Exercise brief :: In the lines below, the string "three" may appear; say how many lines hold it and give nothing more.

Input data ::

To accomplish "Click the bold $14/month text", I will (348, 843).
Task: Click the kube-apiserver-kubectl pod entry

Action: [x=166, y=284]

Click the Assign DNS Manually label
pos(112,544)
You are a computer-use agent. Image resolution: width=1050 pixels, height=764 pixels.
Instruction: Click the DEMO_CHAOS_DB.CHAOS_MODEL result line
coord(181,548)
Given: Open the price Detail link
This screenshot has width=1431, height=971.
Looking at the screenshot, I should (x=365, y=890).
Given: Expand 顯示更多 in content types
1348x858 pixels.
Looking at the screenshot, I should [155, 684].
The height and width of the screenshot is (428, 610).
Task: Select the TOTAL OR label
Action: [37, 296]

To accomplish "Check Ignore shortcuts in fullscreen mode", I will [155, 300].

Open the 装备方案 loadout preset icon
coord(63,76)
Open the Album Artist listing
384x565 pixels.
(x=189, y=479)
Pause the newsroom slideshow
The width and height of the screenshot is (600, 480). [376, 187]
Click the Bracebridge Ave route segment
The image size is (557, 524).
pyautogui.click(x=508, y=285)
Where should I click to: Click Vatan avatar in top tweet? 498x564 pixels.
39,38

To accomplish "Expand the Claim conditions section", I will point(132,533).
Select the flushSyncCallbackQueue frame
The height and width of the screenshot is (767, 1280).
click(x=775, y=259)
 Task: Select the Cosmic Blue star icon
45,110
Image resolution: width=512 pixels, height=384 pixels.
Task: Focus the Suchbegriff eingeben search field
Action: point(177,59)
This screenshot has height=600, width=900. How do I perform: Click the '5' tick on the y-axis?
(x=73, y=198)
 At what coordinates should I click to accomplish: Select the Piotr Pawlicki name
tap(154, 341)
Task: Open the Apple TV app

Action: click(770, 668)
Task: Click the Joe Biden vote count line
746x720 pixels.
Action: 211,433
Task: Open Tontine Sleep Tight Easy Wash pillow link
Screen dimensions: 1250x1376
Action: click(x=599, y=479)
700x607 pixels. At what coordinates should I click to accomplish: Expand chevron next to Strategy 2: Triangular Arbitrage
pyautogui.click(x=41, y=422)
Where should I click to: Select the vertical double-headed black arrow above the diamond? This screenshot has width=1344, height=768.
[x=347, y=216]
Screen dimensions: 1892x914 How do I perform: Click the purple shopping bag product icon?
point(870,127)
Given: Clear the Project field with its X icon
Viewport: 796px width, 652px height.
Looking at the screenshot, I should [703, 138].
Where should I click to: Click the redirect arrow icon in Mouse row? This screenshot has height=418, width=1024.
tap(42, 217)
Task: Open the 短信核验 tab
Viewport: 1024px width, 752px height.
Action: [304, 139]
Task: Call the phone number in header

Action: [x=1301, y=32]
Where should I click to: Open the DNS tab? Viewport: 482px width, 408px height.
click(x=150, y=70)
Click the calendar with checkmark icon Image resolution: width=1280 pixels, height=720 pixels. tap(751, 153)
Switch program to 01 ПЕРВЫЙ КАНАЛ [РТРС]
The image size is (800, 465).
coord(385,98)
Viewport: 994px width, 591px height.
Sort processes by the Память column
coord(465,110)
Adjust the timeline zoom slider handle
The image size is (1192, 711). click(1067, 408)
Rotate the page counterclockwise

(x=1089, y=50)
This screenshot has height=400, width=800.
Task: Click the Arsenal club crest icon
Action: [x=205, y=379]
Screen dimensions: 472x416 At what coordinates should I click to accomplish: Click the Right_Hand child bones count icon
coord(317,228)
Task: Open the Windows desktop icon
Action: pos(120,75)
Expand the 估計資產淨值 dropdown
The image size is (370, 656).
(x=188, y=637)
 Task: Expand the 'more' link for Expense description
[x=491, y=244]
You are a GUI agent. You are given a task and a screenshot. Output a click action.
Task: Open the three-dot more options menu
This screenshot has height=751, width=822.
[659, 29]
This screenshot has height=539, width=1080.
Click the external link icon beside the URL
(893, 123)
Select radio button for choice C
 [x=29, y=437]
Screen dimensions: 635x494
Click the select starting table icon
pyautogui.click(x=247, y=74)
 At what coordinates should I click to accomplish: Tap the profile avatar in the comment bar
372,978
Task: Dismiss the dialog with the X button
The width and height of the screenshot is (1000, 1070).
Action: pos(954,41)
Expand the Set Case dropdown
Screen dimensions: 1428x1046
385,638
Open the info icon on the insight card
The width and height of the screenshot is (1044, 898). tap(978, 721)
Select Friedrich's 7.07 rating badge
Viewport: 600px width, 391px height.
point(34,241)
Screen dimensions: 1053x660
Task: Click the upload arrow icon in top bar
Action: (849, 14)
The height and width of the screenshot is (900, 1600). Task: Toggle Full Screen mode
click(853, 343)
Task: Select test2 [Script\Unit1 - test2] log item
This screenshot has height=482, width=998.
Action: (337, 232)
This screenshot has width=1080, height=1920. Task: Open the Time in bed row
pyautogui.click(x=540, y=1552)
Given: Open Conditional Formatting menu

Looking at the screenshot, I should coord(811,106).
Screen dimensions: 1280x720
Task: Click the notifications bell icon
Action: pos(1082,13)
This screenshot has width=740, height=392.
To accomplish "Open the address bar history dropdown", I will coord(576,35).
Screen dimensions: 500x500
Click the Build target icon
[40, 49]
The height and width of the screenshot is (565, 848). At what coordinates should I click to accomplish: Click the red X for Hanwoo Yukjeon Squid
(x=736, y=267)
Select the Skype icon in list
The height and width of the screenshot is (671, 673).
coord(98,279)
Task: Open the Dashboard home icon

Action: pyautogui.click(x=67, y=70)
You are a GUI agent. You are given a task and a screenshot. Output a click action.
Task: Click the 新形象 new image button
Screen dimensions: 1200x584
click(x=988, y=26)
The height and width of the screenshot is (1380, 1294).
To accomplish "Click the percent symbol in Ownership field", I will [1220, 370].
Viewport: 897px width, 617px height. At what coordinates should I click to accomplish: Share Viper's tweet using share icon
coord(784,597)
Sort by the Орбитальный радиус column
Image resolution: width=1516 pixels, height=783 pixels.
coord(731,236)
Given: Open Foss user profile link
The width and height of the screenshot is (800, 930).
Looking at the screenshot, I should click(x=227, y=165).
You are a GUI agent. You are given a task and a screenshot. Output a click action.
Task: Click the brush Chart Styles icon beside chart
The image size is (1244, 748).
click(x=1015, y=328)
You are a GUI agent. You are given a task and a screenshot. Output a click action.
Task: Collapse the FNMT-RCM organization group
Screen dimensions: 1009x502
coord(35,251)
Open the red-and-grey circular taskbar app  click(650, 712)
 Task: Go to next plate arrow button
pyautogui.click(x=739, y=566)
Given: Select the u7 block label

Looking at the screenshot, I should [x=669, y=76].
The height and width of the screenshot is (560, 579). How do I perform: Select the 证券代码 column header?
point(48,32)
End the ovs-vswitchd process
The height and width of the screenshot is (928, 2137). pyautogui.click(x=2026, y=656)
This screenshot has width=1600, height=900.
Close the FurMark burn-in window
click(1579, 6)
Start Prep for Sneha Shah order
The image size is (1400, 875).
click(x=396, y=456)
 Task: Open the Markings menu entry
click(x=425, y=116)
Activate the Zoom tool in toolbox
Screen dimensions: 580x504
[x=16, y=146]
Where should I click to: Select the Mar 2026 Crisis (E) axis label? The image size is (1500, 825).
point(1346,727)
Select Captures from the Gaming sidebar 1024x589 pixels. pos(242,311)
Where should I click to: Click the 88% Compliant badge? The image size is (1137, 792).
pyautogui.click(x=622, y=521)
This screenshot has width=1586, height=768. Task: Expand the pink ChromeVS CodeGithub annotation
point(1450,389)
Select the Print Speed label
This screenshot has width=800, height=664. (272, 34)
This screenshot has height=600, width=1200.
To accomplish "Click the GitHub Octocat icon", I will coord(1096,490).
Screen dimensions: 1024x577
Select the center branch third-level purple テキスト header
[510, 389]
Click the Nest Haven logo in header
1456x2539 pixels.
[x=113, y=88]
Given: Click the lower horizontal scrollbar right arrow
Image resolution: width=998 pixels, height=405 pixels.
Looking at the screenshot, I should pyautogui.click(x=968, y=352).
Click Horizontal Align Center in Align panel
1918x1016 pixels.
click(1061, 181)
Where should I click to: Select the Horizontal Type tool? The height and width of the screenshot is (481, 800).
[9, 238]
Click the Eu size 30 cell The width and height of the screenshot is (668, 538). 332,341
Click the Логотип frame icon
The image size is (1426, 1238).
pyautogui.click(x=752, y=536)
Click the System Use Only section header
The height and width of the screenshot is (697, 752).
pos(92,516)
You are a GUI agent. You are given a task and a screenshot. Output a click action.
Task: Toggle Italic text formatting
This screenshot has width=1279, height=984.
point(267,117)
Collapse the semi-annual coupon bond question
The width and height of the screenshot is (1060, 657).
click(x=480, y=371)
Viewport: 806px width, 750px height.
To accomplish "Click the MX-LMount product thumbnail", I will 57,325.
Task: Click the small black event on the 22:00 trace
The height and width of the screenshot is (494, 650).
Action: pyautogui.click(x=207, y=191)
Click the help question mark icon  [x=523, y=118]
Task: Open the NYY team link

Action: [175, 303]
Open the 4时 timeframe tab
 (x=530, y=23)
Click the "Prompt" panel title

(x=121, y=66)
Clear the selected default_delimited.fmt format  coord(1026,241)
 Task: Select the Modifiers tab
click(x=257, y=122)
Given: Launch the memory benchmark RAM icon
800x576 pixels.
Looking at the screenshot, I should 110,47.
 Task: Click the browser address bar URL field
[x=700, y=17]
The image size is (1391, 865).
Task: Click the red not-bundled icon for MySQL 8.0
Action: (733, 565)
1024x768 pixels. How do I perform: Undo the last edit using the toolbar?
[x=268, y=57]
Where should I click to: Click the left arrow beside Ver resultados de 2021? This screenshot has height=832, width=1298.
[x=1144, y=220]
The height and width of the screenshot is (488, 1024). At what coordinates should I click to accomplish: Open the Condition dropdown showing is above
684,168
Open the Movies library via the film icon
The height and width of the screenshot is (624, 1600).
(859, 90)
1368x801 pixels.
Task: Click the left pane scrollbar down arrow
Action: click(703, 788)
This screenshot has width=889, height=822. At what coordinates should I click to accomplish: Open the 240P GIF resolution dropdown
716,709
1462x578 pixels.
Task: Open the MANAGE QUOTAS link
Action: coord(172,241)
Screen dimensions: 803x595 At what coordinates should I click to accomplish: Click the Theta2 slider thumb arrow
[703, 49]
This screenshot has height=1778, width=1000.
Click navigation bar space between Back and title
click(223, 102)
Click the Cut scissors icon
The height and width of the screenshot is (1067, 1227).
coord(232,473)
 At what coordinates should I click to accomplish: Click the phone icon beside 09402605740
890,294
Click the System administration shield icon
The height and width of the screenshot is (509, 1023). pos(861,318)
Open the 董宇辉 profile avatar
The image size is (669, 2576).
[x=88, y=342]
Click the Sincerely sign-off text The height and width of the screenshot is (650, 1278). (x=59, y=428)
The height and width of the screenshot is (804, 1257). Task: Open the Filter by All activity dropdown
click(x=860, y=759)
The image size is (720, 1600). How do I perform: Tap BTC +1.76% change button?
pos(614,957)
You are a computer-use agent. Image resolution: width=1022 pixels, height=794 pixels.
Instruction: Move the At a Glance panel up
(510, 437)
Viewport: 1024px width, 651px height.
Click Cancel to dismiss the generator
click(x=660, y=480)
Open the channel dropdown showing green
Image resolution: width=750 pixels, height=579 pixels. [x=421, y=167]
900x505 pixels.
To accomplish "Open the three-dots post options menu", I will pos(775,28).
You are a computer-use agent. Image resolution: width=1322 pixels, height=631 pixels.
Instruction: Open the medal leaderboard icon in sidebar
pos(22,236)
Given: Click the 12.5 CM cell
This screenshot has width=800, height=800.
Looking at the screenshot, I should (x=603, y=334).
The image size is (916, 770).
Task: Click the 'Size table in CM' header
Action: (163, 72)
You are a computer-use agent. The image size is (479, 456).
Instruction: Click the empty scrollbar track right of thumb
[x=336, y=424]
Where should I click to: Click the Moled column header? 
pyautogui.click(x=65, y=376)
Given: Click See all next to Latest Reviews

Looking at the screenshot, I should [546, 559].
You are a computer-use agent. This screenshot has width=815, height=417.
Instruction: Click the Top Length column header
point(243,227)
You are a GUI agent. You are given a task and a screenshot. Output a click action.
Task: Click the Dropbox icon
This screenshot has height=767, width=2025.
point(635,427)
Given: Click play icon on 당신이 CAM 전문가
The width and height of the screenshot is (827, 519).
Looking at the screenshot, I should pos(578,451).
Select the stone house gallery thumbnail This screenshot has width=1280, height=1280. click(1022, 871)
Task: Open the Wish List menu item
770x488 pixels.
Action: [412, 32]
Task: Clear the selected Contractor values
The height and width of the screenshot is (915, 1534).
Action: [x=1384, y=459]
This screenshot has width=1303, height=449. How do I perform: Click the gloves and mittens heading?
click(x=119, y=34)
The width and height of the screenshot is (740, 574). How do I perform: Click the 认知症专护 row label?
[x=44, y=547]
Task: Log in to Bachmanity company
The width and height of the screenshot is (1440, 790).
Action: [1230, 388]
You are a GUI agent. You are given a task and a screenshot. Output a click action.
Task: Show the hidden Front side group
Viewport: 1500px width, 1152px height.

Answer area :: 2